私の一冊

緒方家五代 医の系譜 緒方惟之著 燃焼社刊

推薦者:大戸修二

 江戸末期の医師で、大村益次郎、福沢諭吉らを輩出した「適塾」の創始者・緒方洪庵(1810〜1863)。洪庵の直系5代目にあたる惟之氏が緒方家5代を紹介した本。

 同書には、緒方家初代の洪庵から、惟準、_次郎、準一、惟之まで直系5代の歩んだ道が、日本の歴史背景を含めて分かりやすく描かれている。著者は今年85歳を迎えたが、4年前まで奈良で町医者を続けてきた。「長く働いたことだけは、先祖にも恥じないと思っている。緒方の体面をけがすこともせずにすんだのだから、頭の一つでもなでてほしい気持ち」と語る。

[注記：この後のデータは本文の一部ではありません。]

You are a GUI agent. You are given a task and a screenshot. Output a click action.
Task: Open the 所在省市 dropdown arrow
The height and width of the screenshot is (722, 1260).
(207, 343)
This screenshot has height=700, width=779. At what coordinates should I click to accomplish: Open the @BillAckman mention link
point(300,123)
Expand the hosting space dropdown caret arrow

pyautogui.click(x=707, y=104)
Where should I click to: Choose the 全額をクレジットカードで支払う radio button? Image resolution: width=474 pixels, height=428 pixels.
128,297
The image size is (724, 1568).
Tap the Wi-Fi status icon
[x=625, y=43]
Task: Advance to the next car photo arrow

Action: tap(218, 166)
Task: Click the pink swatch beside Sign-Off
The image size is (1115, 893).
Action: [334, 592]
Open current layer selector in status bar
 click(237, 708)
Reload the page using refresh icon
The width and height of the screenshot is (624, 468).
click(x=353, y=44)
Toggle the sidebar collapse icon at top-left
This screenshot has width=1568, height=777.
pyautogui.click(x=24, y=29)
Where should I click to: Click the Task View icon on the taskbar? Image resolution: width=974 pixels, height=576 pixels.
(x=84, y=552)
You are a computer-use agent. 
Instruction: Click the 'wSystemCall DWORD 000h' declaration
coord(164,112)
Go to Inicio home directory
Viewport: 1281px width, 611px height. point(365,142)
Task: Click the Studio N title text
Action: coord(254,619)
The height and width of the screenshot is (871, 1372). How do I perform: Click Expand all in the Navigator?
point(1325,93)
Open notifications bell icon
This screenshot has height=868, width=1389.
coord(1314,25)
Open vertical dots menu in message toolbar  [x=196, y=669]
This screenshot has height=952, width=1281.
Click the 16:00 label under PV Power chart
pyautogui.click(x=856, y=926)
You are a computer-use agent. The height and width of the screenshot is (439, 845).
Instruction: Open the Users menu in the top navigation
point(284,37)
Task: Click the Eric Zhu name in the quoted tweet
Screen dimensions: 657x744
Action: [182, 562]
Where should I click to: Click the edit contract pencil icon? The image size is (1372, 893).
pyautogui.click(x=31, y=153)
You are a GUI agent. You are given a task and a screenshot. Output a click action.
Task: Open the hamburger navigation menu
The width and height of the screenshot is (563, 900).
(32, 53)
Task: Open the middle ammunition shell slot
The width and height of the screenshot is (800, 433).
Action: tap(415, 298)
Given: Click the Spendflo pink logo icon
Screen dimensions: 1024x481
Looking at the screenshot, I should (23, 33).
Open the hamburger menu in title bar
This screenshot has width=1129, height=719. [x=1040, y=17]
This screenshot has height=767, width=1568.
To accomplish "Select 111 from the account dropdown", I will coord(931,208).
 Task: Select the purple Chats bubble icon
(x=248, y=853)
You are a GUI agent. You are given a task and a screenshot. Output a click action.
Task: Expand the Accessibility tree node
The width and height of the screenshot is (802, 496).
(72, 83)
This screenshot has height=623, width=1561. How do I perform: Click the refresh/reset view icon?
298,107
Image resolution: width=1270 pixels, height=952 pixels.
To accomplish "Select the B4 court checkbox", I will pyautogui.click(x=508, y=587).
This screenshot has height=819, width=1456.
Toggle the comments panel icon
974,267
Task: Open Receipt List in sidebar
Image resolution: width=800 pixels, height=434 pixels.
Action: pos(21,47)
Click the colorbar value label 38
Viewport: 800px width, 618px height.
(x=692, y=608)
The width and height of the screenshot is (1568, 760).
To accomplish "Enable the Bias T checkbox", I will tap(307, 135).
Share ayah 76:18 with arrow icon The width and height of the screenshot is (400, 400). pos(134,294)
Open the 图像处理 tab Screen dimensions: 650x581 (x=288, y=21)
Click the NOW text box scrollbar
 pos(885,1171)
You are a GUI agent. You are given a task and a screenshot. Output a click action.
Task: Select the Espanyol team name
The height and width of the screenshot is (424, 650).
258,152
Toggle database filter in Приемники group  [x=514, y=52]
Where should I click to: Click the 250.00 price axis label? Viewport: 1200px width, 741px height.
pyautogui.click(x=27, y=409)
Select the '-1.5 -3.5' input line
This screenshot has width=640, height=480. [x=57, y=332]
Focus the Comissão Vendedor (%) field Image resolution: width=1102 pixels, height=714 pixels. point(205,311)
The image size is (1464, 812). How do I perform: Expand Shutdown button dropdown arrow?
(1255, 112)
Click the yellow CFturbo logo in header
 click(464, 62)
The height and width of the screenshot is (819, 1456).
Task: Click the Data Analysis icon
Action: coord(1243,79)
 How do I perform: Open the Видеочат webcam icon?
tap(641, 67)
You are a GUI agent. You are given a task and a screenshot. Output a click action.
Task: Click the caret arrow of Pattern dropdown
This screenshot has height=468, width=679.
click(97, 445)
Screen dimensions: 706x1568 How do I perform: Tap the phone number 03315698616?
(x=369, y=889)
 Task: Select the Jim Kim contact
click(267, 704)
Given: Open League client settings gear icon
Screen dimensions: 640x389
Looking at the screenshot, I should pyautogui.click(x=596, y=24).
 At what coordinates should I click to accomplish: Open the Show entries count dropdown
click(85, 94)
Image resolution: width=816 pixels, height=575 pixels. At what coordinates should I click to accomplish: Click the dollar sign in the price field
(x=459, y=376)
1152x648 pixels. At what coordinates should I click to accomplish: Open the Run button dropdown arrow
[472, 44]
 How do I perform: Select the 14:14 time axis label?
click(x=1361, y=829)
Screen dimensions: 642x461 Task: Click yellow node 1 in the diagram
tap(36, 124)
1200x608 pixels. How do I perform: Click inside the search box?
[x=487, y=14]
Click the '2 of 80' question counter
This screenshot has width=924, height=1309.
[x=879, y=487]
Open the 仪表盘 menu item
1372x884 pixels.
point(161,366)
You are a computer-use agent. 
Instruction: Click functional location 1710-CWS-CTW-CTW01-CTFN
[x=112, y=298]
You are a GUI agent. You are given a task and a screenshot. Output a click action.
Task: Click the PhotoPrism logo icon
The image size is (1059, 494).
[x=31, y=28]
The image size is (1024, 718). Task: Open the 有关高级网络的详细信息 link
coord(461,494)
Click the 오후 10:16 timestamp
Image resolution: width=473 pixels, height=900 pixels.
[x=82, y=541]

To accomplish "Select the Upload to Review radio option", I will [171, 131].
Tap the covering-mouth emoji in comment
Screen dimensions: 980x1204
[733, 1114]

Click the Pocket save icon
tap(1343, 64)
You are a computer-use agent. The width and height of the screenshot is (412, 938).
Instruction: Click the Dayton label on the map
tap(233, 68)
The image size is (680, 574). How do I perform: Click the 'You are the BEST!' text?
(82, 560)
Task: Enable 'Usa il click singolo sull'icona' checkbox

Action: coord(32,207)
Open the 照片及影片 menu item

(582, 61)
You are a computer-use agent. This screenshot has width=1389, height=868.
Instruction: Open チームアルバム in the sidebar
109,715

 私は2年前、著者に取材でお会いしたことがある。北浜の「適塾」隣にある洪庵像は、最も似ているということから惟之氏をモデルに造られたという。「医の世に生活するは人の為のみ…。『扶氏医戒之略』(江戸時代に緒方洪庵が門人に教えた、医師が守るべき戒め12カ条)が緒方家の“座右の名”のようなもの」と話されたことが印象的だった。

 今年は緒方洪庵生誕後200年にあたる。ぜひ読んでほしい「一冊」である。